We are told in the creation story how “God formed man from the dust of the ground, and breathed into his nostrils the breath of life; and the man became a living being” (Genesis 2:8). From the beginning of creation, to the ongoing creation we’re invited into through the gift of the Spirit, God breathes life into us. Our very breath a reminder of the life we’ve been given. I’m reminded of that line from Acts: “In him we live and move and have our being” (17:28).
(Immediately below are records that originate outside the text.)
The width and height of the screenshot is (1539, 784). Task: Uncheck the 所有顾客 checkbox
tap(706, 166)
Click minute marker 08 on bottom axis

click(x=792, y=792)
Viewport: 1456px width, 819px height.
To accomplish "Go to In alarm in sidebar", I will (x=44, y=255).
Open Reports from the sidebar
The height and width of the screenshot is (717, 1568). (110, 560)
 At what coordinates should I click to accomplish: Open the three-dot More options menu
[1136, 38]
These are not separate things. Statistics show the virus has taken a much larger toll on low-income Americans and people of color, and so the connection between the current protests and the racial disparities of the coronavirus make sense. There’s a pandemic within a pandemic. As I bring the events and circumstances of the last few months to prayer, I am overwhelmed by the contradiction: God breathes life into us; yet we make it harder for others to breathe. St. Ignatius invited us to see clearly the gifts in our lives, to be transformed by them, and then to offer them back to God: You have given all to me. To you, Lord, I return it.

As I ran into the ocean each day of my retreat that summer 9 years ago, I felt this sense of urgency. I was alive. Like that final line in Mary Oliver’s poem “The Summer Day,” I was reminded: Doesn’t everything die at last, and too soon? Tell me, what is it you plan to do with your one wild and precious life?

There’s a sense of urgency palpable in our country right now. This thirsting for justice I hope will not die. But we will, as Mary Oliver assures us. How can we use whatever breath is left in us offering ourselves to God?

Spend some time in prayer this week becoming aware of your breath. Imagine God breathing life into you at the moment of your creation. Imagine Jesus continually breathing life into you through the gift of the Holy Spirit. How will you use your breath to breathe life into others?